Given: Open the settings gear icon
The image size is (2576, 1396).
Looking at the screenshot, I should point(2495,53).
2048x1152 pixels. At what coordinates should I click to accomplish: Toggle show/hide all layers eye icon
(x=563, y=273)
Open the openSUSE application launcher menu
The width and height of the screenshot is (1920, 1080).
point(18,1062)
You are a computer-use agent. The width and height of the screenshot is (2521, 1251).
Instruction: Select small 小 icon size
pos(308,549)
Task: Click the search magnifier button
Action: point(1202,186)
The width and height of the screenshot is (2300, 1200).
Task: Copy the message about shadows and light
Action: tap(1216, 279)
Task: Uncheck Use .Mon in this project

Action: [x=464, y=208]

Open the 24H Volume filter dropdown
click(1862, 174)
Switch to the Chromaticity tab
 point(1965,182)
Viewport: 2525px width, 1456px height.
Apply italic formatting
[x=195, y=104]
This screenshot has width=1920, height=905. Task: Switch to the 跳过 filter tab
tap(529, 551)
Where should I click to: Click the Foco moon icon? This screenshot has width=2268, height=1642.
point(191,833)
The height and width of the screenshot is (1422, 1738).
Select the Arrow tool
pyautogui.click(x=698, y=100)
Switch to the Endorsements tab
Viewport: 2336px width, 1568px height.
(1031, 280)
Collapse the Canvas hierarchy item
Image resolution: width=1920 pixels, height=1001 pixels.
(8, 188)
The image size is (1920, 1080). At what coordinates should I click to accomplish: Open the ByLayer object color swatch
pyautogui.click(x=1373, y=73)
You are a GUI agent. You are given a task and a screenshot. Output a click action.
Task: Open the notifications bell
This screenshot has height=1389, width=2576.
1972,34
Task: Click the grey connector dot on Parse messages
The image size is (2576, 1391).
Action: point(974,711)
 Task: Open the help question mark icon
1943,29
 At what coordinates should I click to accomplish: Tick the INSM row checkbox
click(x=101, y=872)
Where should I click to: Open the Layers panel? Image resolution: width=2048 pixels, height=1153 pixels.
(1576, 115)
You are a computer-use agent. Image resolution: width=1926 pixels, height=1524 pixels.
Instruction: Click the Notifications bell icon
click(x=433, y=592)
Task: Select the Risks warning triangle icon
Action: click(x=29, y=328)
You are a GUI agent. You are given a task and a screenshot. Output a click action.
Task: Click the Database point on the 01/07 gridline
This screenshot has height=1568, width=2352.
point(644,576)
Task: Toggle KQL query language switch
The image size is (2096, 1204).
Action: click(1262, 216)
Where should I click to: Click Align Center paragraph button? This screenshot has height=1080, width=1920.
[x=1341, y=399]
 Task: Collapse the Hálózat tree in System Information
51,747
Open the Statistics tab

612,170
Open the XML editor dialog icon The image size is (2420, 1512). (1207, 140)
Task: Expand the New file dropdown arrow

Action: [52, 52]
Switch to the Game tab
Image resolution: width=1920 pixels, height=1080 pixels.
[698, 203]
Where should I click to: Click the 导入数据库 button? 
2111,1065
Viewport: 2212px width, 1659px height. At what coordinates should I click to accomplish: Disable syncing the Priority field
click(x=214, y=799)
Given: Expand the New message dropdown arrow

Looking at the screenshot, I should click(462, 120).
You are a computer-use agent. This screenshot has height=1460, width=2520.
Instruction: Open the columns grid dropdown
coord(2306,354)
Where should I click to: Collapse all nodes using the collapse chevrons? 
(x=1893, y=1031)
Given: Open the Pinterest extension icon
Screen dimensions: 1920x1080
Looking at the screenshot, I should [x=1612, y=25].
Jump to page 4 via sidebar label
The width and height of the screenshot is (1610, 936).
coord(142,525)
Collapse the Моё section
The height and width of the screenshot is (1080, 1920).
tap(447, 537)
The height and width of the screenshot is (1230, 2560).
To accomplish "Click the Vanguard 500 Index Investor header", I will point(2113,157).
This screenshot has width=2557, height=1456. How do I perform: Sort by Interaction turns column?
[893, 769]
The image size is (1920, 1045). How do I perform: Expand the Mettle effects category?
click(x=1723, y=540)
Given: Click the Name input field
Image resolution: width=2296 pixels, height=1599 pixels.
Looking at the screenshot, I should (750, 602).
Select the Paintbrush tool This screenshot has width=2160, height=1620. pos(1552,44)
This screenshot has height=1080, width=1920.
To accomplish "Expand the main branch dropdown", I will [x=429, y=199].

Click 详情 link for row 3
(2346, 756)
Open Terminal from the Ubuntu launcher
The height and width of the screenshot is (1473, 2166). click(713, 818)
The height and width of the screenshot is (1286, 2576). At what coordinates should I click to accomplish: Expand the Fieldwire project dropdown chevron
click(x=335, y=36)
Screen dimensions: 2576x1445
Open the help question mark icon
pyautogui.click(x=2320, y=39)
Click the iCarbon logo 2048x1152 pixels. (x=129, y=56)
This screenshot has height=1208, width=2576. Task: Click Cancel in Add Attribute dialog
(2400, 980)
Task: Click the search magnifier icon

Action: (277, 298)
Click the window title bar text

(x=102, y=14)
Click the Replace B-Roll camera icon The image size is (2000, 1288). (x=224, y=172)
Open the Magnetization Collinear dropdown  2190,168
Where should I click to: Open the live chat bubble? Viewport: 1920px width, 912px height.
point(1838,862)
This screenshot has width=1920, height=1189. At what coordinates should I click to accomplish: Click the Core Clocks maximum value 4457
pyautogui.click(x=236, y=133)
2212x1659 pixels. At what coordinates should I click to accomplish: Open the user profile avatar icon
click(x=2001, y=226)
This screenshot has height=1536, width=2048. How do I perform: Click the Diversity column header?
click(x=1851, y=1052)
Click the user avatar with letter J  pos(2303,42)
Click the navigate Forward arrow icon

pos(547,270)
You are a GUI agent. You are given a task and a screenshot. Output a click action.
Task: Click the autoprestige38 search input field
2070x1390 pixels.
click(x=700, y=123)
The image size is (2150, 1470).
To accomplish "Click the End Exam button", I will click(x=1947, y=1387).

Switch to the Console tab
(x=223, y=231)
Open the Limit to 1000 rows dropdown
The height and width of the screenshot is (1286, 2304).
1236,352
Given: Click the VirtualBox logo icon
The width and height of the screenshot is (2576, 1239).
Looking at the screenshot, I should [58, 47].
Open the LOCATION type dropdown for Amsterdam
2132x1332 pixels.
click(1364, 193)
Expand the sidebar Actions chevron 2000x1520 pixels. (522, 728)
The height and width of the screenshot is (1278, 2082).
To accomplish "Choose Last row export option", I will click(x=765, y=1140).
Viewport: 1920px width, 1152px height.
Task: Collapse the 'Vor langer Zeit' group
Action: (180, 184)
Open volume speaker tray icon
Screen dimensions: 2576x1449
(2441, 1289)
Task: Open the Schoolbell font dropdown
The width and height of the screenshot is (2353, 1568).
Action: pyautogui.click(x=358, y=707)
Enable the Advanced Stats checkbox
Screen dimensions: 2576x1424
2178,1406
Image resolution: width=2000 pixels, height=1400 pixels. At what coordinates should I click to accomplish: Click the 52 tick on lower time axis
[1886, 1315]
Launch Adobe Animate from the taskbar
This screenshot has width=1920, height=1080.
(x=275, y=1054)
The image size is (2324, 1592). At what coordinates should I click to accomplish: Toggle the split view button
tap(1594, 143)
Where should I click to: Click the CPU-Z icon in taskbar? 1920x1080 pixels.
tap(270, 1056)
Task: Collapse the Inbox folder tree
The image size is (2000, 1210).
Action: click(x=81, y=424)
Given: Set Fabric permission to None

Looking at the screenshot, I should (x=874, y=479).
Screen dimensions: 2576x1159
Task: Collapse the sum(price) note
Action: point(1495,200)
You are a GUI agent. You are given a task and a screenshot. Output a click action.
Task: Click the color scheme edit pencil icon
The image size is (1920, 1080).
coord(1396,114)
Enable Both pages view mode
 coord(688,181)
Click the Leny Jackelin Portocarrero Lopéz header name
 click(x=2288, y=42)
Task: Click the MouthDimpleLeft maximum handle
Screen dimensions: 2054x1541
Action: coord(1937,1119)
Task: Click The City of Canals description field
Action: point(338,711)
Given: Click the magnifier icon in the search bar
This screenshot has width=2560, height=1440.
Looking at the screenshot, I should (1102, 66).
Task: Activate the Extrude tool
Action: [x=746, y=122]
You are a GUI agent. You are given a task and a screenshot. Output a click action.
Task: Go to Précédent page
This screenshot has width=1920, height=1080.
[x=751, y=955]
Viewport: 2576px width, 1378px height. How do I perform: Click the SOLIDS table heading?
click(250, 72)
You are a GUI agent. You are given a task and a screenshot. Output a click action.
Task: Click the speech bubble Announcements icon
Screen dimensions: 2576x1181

━━━━━━━━

— TASK REQUIREMENTS —
For an answer, give a copy of every line in the listing that holds the word "logo".

— EXPECTED OUTPUT —
Click the iCarbon logo 2048x1152 pixels. (x=129, y=56)
Given: Click the VirtualBox logo icon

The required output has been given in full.